Racismo,
Universidade e as disputas pelos sentidos do mundo.
Por
Luciane Soares da Silva*
Existem textos que são escritos de
uma única tacada. A conjuntura, a necessidade da denúncia são aliados na
construção dos argumentos. Não se deve esperar para apresentar um
posicionamento. Faço esta advertência, pois correrei um risco muito grande hoje.
De qualquer forma, outros correram antes de mim.
No início dos anos 2000, em um
Congresso com cientistas portugueses, discorria sobre ocorrências de delegacia
envolvendo injúria racial após a Constituição de 1988. Fui interrompida por uma
professora que, muito preocupada com o espanto do grupo de 11 pesquisadores,
tentava defender a representação do Brasil como um paraíso racial. Quando a
indagaram sobre as “cotas”, experimentei o primeiro momento constrangedor de
inúmeros que veria ao longo de uma década: aos prantos, fez uma defesa pessoal
de sua orientação racial democrática. De como era ter orientandos do CNPq
negros.
Como pesquisadora formada no sul do
país, vivi ao longo de 6 anos situações que muito recentemente são
classificadas como “racismo” institucional. Desde piadas em bancas de seleção
com personagens negros cômicos de filmes americanos até o questionamento da
vocação para pesquisa. Sem contar as classificações obscuras em concursos nos
quais a banca permaneceu olhando pela janela durante minha prova-aula e
bocejando. Todos sabem como isto acontece, mas não é possível criticar um
círculo de poder se você ainda tem a pretensão de ingressar em uma
Universidade.
São esses os inconvenientes que o
professor José Jorge de Carvalho ousou denunciar ao tomar posição no “caso Ari”.

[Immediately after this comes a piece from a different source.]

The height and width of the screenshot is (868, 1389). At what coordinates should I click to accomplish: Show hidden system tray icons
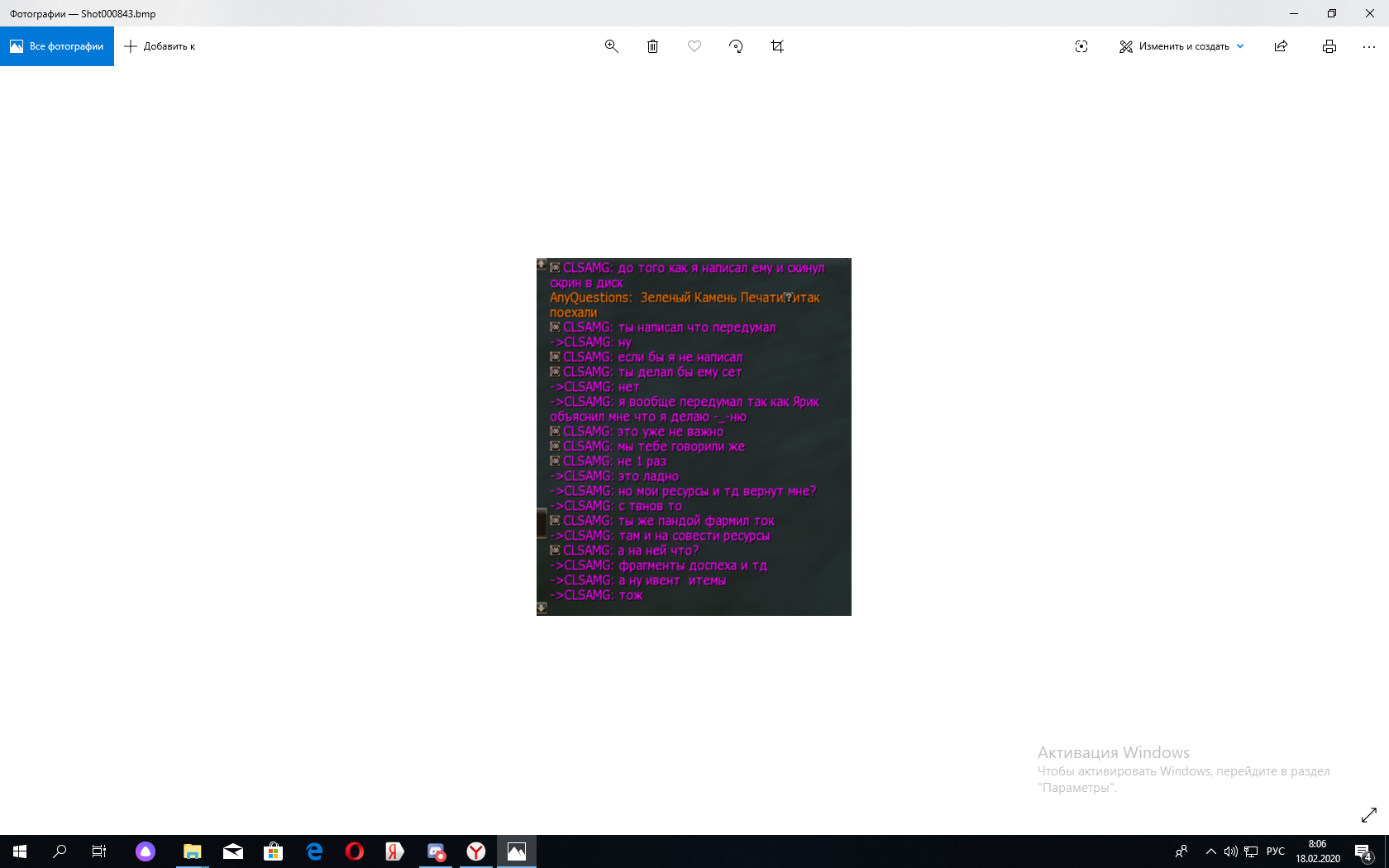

Arivaldo Alves foi reprovado em uma disciplina obrigatória do curso de doutorado
no departamento de Antropologia da Unb em 1998. Algo inédito nos 20 anos de
existência daquele programa. Lembro de José Jorge na UFRGS contando quantos
professores negros tínhamos na Universidade. Um deles era meu orientador,
cabo–verdiano. Não lembro de outros durante o tempo que estive lá. E não creio
que haja um número muito representativo em 2019. José Jorge indagava se
tínhamos os dados sobre evasão nos cursos das principais Universidades. Por que
concentrar-se em 20% de reserva de vagas?
Naquele ano, um muro amanheceu
pichado na frente da faculdade de Direito na João Pessoa com a frase “Negro, só
se for no RU, cotas não”. A referência era ao restaurante universitário, no
qual comi por seis anos e o local em que, de fato, podíamos ver os não brancos.
As “cotas” foram atacadas, livros foram escritos com vários argumentos sobre a
dificuldade da classificação racial, sobre importar um problema que não existia
no Brasil. Lembro de estudantes defendendo a meritocracia.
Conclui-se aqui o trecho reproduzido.